Laurence continues to be impressed with Kim's game. He believes he has the ability to make the cut, but needs to make sure he carries the right attitude and is aggressive with the mental aspect of his game.
"He has so much talent," said Laurence. "He has just as good of a short game as anybody out here, anybody," said Laurence. "I have been playing golf for 55 years, been an assistant pro for 10 and even played in a few tour events -- man, he's got talent. He just has to let it work."
Kim with Louis Laurence
Swing Doctor in the House
On Tuesday, Kim welcomed his swing coach Brian Mogg, who followed Kim throughout his front-nine practice round before meeting him on the range for a tune-up.
"This week isn't about fixing my swing," said Kim of his Mogg's presence. "He is just giving me a good pep talk and helping me stay positive. We just are staying focused on the little things -- keeping it simple."
"This is obviously the World Series of golf, so it is great for Lion to get this experience," said Mogg. "Lion is not the longest hitter, but his strength is his ability to work the ball and be creative. He has a big, big heart. That is going to be a key for him to do well here. Lion has done everything to put him in a position to play well here. He has played about eight practice rounds, he has a caddie with a lot of local knowledge and he continues to seek advice from other professionals. It should be a fun week for him."
You Have to See It to Believe It
Fans can play Augusta National on the new Tiger Woods PGA Tour video game, but even that cannot give the course its due.
Seeing the course in person is to see all the hidden elements such as changes in elevation and the way the course is not as flat as fans are led to believe.
"This is just truly amazing," said U-M head coach Andrew Sapp, walking the course for the first time. "You look around and it is nowhere near what I expected. I heard all the talk of the hills and how TV makes it look easy and flat, but let me tell you -- this is just a special, special place."
Chipping and Putting is the Key
Tiger Woods said in his Tuesday press conference one of the keys to winning the Masters is making sure your short game is ready and sharp. He said it is important to make sure if you miss, you miss in the right spots in order to make a simple up and down or easy putt.

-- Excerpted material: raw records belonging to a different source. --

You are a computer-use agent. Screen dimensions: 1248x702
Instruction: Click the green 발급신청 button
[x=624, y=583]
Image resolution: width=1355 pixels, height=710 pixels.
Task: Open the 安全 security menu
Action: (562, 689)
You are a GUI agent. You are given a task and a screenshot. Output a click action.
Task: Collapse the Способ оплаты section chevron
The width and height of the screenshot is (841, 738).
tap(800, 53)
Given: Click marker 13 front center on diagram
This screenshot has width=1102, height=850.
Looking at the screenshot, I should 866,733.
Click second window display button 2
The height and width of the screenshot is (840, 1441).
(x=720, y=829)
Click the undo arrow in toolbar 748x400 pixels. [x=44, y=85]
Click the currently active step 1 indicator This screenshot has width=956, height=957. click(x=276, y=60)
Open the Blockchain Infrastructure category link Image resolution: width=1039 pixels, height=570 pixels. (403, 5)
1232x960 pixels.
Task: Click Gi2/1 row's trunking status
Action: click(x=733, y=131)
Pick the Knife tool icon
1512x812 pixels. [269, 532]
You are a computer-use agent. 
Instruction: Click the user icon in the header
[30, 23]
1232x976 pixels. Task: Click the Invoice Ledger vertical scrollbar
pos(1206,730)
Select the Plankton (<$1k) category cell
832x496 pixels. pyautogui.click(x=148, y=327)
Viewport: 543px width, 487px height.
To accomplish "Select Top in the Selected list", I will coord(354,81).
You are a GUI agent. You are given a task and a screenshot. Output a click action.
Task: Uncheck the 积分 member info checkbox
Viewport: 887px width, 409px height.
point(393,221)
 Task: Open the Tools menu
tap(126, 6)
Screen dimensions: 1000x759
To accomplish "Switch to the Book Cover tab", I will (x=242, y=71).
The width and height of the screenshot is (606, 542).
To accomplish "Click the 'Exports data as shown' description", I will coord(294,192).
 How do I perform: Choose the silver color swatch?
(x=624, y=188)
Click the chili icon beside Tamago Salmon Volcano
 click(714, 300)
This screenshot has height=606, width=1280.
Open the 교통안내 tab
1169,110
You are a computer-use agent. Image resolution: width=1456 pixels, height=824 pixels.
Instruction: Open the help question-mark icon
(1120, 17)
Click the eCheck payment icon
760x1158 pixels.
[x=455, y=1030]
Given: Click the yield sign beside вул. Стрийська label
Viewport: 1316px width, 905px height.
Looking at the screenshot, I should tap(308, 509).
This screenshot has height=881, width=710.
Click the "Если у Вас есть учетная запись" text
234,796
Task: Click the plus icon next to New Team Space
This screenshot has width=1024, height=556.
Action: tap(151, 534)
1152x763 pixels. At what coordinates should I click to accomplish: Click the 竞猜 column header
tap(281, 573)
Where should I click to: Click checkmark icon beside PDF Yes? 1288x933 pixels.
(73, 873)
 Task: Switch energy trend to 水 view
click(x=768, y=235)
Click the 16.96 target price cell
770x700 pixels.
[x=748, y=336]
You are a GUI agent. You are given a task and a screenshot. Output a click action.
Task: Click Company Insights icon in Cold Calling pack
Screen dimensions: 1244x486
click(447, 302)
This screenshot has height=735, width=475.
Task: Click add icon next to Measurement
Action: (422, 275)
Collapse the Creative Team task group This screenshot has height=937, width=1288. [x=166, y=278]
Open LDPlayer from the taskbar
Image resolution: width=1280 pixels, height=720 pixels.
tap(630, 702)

"I could not agree with him more," said Kim. "You need to make sure when you miss, you keep yourself in position to finish it out. I have always considered my short game as a big strength, so I am confident that will help me this week."
Alone with the Champ
Kim's day began on the practice range alongside amateurs Nathan Smith and Peter Uihlein before K.J. Choi, Luke Donald, Jim Furyk and Bo Van Pelt joined him. Just before he went out with Choi to play the front nine, Kim looked to his side and it was just him and defending champion Phil Mickelson practicing.
Kim and Phil Mickelson
World Wide Press
The Masters receives worldwide coverage, but the press compound at the Augusta National is a site to be seen.
The room is set up like the United Nations. Media from the United States, Spain, Ireland, South Africa, Korea, Japan, Australia, Sweden and South America, virtually have all they need to cover the event from all angles.
A large movie theater leaderboard and two large screens help media track the play of every player, with each individual assigned spot given a small monitor offering stats, player info and live coverage of the event.
Quick Notebook item
Kim will have his brother, Jun, caddie for him during the Par 3 Contest.